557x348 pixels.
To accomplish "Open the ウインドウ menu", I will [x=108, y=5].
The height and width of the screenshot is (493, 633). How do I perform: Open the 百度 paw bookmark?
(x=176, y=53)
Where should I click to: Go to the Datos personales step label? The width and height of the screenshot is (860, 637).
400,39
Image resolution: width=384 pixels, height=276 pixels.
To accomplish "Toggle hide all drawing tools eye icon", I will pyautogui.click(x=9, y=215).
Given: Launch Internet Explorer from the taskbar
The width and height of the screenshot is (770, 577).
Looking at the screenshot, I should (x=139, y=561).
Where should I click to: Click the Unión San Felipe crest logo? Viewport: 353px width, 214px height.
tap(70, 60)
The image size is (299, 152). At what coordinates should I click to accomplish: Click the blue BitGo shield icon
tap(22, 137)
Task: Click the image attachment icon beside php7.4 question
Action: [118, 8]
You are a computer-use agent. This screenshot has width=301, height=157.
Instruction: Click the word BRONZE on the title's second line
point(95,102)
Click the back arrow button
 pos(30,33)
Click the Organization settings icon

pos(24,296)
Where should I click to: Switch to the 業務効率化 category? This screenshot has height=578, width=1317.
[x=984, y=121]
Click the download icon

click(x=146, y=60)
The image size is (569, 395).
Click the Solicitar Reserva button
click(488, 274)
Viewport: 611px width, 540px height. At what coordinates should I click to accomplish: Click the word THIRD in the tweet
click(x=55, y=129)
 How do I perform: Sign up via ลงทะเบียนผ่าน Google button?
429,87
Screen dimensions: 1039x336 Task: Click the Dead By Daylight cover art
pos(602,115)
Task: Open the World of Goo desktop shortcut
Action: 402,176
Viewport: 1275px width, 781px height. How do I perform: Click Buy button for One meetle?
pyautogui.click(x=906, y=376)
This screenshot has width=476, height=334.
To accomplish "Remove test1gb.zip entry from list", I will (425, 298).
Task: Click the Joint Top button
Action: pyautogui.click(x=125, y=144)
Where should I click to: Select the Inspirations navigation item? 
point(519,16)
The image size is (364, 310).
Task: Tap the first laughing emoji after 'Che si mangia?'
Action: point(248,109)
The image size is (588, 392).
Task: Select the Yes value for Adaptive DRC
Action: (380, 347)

------------------------------

## WORK TO COMPLETE
Return, with nothing added or dropped, the line containing "Click the back arrow button" and every line after it to the end of the listing above.

## EXERCISE RESULT
Click the back arrow button
 pos(30,33)
Click the Organization settings icon

pos(24,296)
Where should I click to: Switch to the 業務効率化 category? This screenshot has height=578, width=1317.
[x=984, y=121]
Click the download icon

click(x=146, y=60)
The image size is (569, 395).
Click the Solicitar Reserva button
click(488, 274)
Viewport: 611px width, 540px height. At what coordinates should I click to accomplish: Click the word THIRD in the tweet
click(x=55, y=129)
 How do I perform: Sign up via ลงทะเบียนผ่าน Google button?
429,87
Screen dimensions: 1039x336 Task: Click the Dead By Daylight cover art
pos(602,115)
Task: Open the World of Goo desktop shortcut
Action: 402,176
Viewport: 1275px width, 781px height. How do I perform: Click Buy button for One meetle?
pyautogui.click(x=906, y=376)
This screenshot has width=476, height=334.
To accomplish "Remove test1gb.zip entry from list", I will (425, 298).
Task: Click the Joint Top button
Action: pyautogui.click(x=125, y=144)
Where should I click to: Select the Inspirations navigation item? 
point(519,16)
The image size is (364, 310).
Task: Tap the first laughing emoji after 'Che si mangia?'
Action: point(248,109)
The image size is (588, 392).
Task: Select the Yes value for Adaptive DRC
Action: (380, 347)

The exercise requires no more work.